Muitas vezes, amigos brasileiros me perguntam o que está acontecendo na Itália e "por que Berlusconi". Quase sempre procuro responder sorrindo (meio sem jeito), alegando que não é fácil explicar o fenômeno Berlusconi.
Começarei, então, por Videodrome, um filme do diretor canadense Cronenberg, de 1984, que antevia alguns conflitos entre a TV e o incipiente computador.
Na minha opinião, Berlusconi assiste semanalmente a Videodrome para aplicá-lo ao contexto italiano. "O poder passa pelos olhos" - o filme cita Lorenzo de Medici, o Magnífico, senhor de Florença e poeta.
Os olhos tornaram-se uma membrana sutil que conecta o visus do "Cavaliere" (como o premiê é chamado na Itália) a um público transformado em "audiência". Visus é a maneira científica com a qual Berlusconi trata seu corpo concentrado no rosto e o torna imutável: um rosto-corpo que se alarga tomando toda a tela da TV. E se expande além dela, difundindo-se em cada interstício visual.

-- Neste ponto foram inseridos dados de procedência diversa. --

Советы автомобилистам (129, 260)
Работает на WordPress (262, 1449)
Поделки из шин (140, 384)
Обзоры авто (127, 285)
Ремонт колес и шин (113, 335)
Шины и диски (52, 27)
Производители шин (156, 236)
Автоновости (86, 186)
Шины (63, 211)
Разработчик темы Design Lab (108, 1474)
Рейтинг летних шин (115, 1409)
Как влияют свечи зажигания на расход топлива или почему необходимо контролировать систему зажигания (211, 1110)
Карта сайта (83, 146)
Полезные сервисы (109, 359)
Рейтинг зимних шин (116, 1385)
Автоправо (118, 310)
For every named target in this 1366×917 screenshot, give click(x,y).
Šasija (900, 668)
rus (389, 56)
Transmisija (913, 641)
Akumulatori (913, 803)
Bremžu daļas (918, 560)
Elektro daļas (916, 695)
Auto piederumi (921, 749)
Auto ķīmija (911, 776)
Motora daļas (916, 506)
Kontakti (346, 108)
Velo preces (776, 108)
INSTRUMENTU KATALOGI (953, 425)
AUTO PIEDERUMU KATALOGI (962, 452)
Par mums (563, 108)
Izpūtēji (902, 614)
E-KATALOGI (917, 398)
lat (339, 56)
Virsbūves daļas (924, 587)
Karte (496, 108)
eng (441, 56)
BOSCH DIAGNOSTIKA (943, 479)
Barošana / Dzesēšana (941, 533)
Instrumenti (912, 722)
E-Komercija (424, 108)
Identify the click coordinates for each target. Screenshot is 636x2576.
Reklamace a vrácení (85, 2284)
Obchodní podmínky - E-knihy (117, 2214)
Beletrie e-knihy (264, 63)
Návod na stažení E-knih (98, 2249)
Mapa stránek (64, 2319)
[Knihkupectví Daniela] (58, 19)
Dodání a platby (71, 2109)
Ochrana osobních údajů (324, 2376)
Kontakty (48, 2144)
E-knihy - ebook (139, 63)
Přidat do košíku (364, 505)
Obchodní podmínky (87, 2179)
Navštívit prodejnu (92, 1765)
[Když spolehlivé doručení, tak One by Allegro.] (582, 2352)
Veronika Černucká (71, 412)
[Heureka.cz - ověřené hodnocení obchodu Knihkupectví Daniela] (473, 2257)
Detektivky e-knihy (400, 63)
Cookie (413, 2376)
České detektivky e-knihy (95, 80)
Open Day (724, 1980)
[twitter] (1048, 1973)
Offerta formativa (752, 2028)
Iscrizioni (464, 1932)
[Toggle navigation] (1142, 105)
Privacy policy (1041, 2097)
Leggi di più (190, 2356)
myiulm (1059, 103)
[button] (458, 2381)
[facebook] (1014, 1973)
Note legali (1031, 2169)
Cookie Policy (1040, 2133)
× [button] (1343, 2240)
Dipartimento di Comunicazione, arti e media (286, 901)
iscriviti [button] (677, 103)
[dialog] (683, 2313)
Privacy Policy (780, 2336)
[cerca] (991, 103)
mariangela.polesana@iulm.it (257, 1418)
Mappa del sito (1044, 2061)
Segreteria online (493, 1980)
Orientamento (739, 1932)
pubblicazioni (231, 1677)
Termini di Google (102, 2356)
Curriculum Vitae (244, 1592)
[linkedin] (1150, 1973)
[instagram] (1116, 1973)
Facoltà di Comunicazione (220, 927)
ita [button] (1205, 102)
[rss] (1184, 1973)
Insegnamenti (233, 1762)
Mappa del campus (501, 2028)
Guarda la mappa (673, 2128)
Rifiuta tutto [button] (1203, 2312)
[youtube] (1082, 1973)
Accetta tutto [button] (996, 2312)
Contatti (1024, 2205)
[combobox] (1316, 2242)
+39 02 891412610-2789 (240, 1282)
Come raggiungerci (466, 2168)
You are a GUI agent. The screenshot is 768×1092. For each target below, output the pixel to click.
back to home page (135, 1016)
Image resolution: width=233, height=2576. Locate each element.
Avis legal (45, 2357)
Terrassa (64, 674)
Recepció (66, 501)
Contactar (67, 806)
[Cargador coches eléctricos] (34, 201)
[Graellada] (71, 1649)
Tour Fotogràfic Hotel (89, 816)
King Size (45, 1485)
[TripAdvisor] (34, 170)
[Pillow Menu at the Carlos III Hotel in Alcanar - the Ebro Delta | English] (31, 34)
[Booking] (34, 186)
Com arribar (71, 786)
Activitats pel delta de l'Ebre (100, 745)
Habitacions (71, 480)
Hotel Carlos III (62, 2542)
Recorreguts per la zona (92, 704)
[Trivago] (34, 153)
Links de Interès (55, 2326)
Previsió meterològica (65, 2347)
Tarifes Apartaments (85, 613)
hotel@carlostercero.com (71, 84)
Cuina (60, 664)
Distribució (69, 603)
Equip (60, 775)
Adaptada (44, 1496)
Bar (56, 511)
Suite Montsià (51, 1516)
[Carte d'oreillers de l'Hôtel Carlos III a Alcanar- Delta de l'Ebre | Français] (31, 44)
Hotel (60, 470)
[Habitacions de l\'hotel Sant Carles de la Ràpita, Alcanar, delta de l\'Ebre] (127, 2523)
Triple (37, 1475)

Em seu visus-visual, tudo deve ser organizado nos mínimos detalhes. Inútil dizer que os cabelos são falsos, assim como os dentes, que o lifting facial ou a maquiagem são sabiamente excessivos.
Berlusconi é fake no sentido de falso-verdadeiro. É tão visível e excessivamente falso que parece quase verdadeiro; ou, pelo menos, verossímil.
Seu eleitorado é um público - "audiência" que tem na TV aberta seu principal veículo de comunicação (não a internet). E conseguiu transformar em arena política a comunicação visual difundida por sua videocarne. Berlusconi é o taylorismo-fordismo aplicado, não mais à produção de mercadorias padronizadas, mas à comunicação da TV aberta. Ou seja, ele incorpora a transição - totalmente política - de um sistema econômico baseado na produção de mercadorias para outro relacionado à onívora comunicação visual.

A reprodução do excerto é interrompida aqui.